Extract each line from the entries below that has the string "agent" in it.

**MATERIAL PROVIDED:**
____

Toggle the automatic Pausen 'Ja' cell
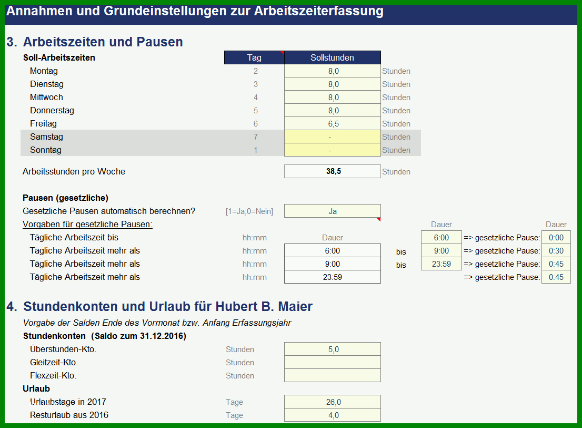 click(332, 211)
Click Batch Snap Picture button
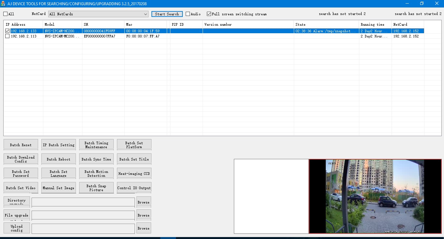Screen dimensions: 444x239 [x=96, y=188]
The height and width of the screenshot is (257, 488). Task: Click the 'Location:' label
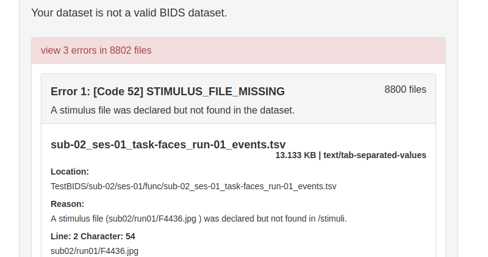70,172
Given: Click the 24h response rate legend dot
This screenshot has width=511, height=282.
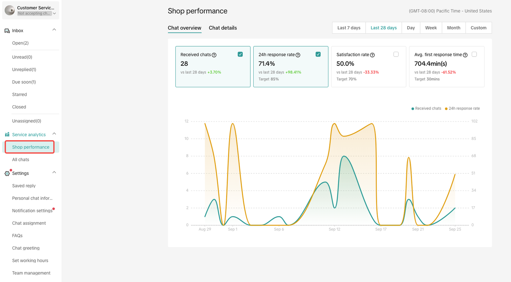Looking at the screenshot, I should click(x=446, y=109).
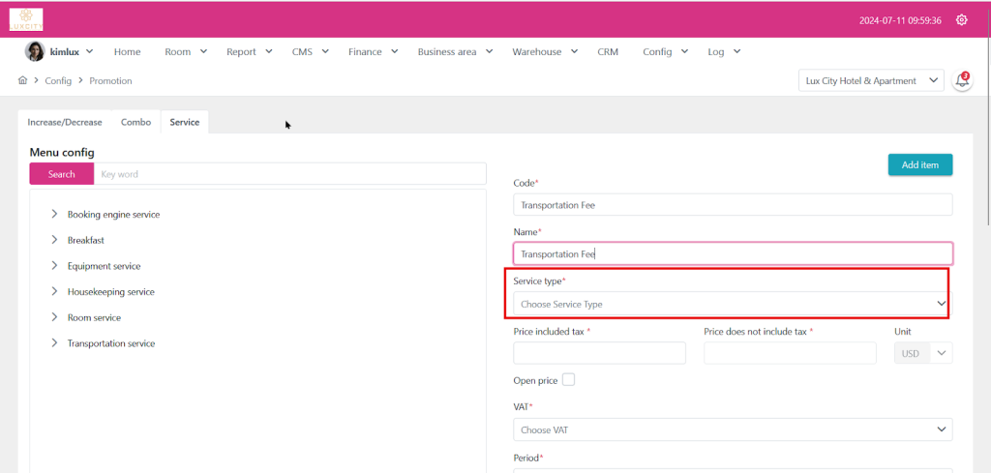Expand the Housekeeping service node
Image resolution: width=991 pixels, height=473 pixels.
coord(54,292)
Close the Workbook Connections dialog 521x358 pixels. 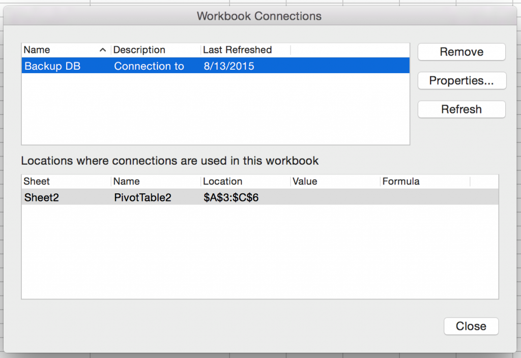[x=471, y=326]
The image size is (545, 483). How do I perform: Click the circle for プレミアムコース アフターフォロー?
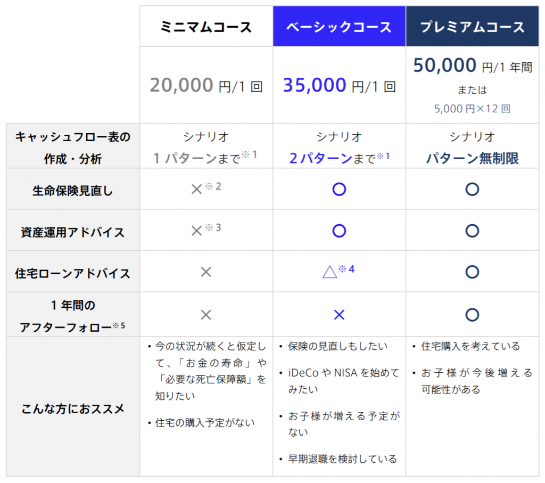point(472,315)
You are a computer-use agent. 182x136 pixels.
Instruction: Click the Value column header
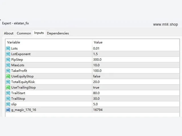(98, 42)
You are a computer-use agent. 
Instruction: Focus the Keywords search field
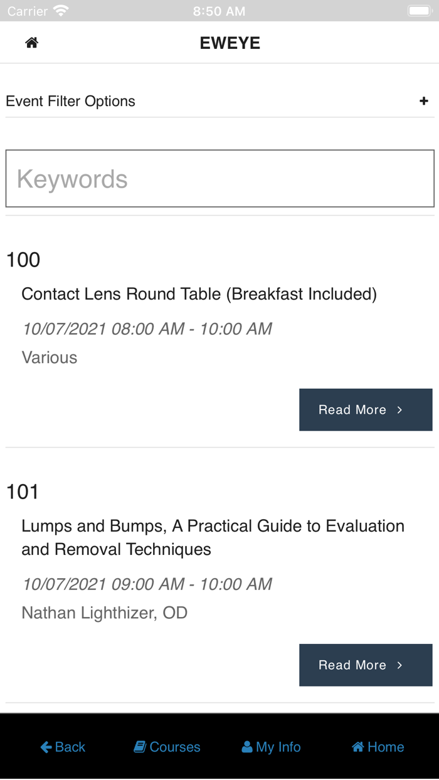click(220, 179)
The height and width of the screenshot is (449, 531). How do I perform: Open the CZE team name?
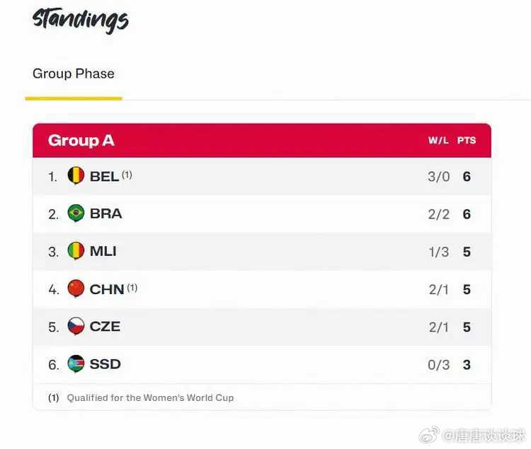point(105,327)
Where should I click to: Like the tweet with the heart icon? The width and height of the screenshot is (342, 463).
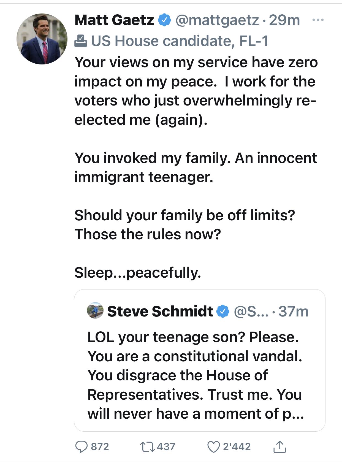coord(213,446)
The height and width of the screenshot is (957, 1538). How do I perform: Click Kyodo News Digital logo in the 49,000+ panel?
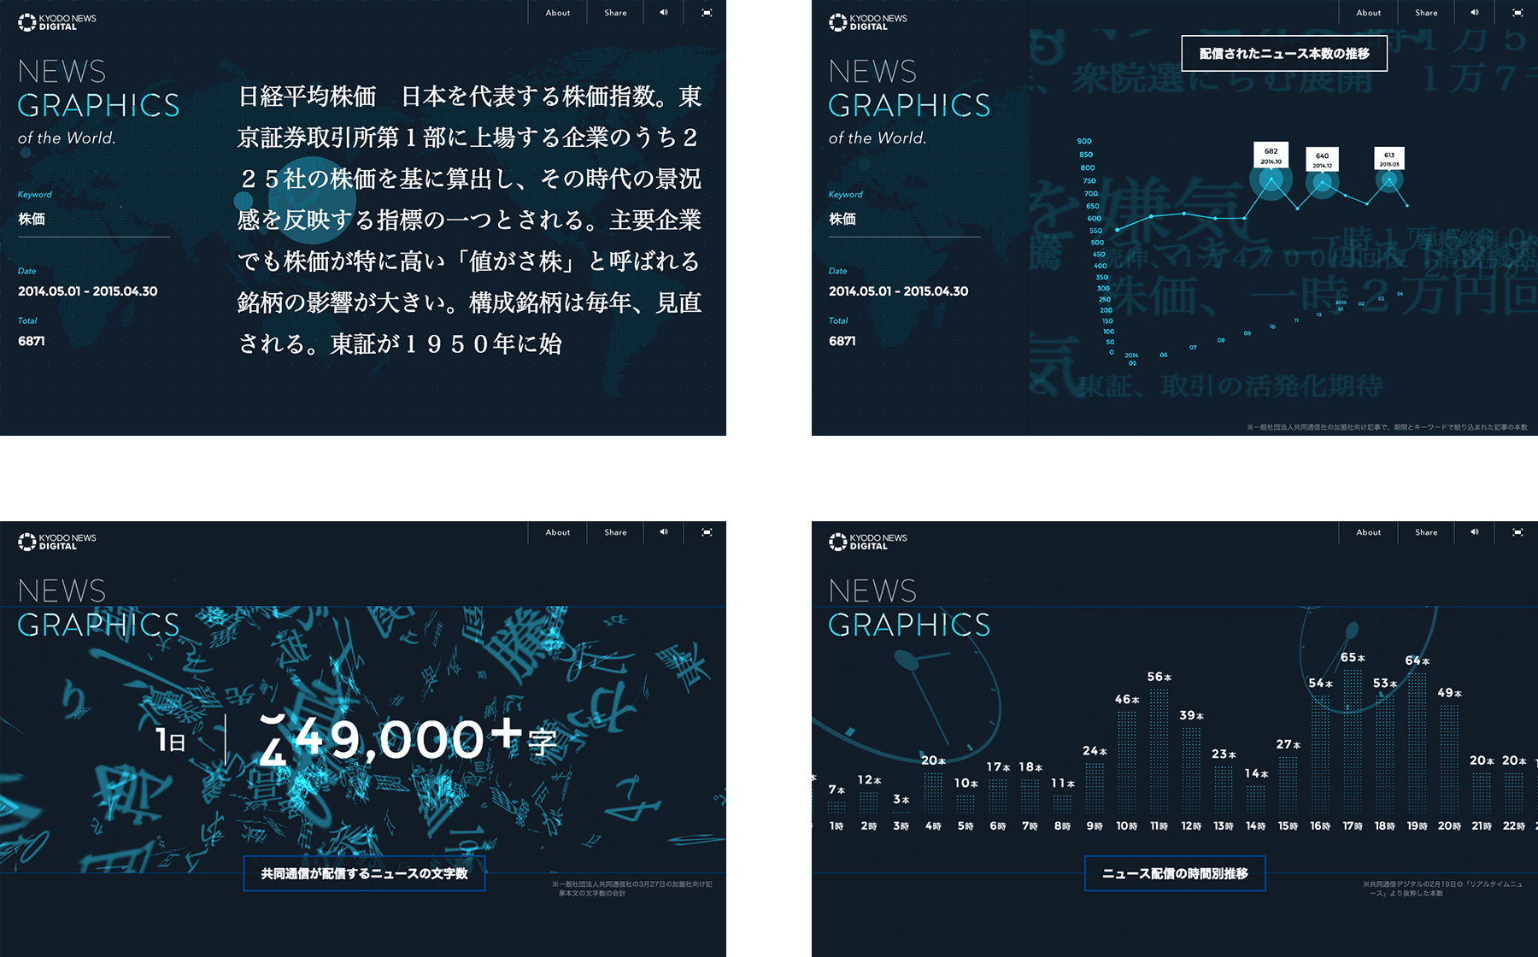pyautogui.click(x=57, y=542)
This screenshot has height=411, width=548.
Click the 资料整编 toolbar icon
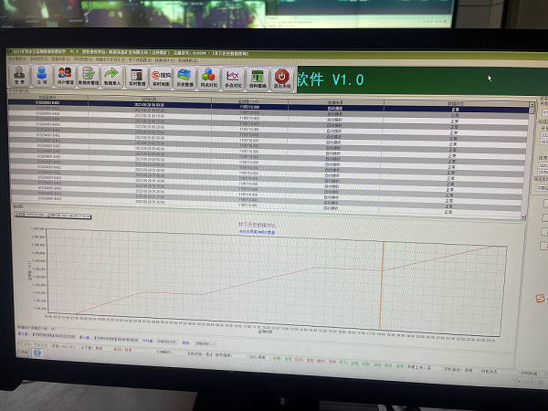pos(258,78)
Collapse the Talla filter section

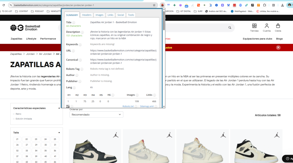click(x=59, y=132)
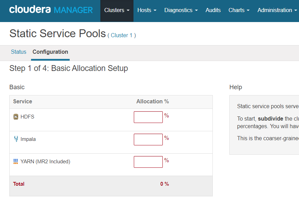299x206 pixels.
Task: Open the Diagnostics dropdown
Action: 181,10
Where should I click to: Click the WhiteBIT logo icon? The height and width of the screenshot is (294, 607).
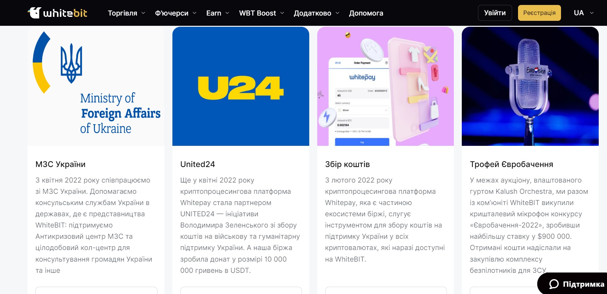pos(34,13)
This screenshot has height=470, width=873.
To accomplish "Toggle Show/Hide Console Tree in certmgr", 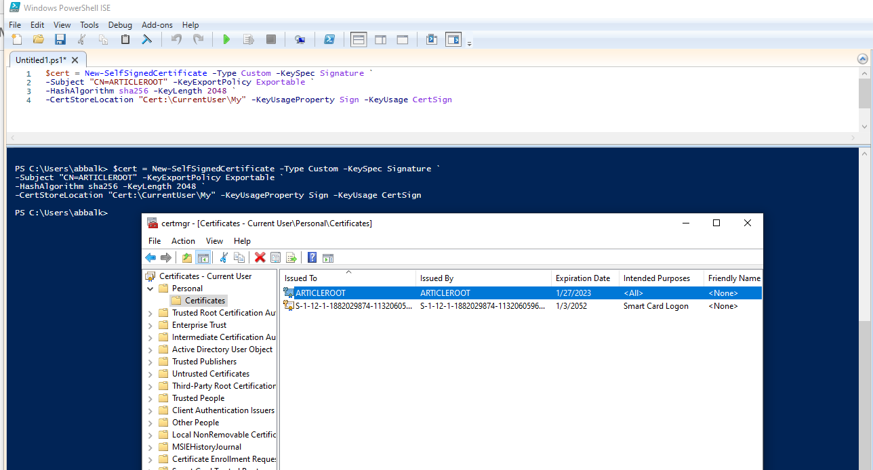I will (x=203, y=257).
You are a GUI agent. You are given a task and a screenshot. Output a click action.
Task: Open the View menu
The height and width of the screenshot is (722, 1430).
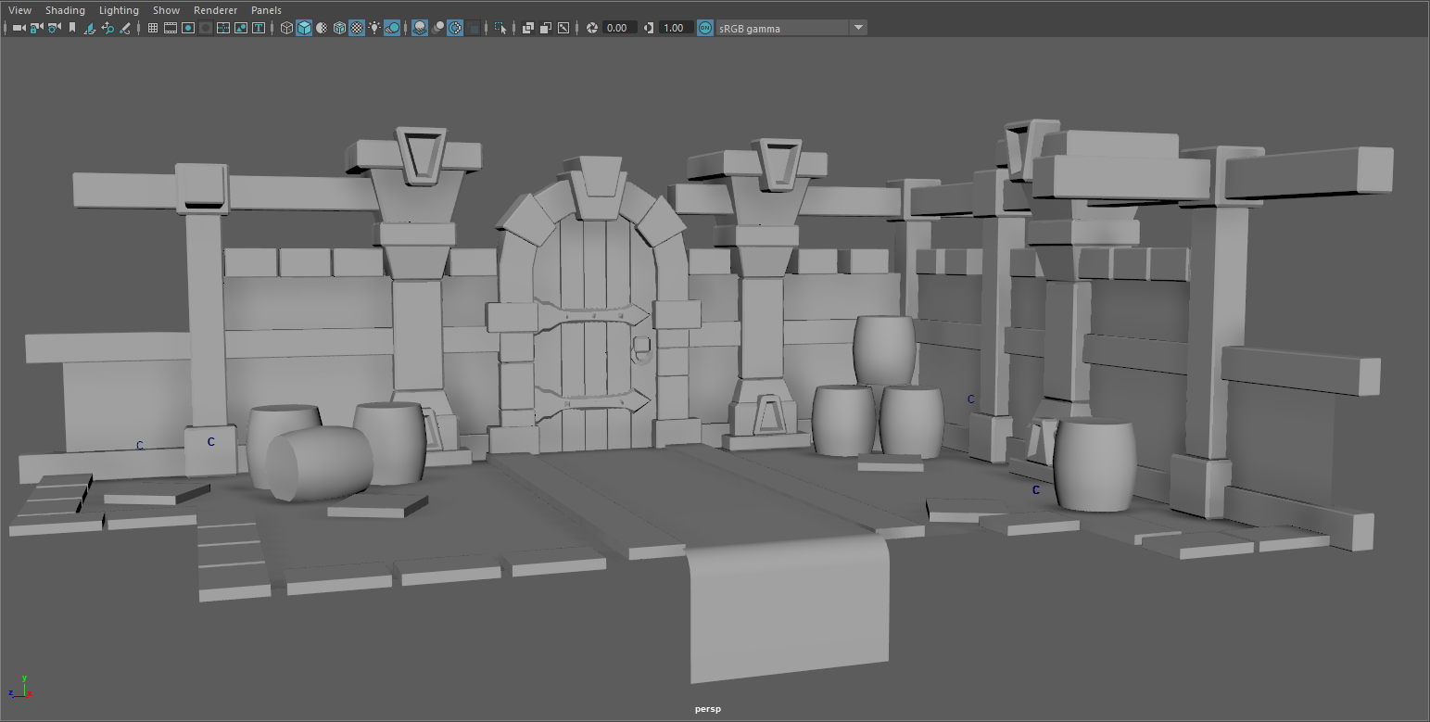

____

**ANSWER SPACE:**
You are a computer-use agent. 182x136 pixels.
You are a computer-use agent. 
You are a GUI agent. You are given a task and a screenshot. Output a click action.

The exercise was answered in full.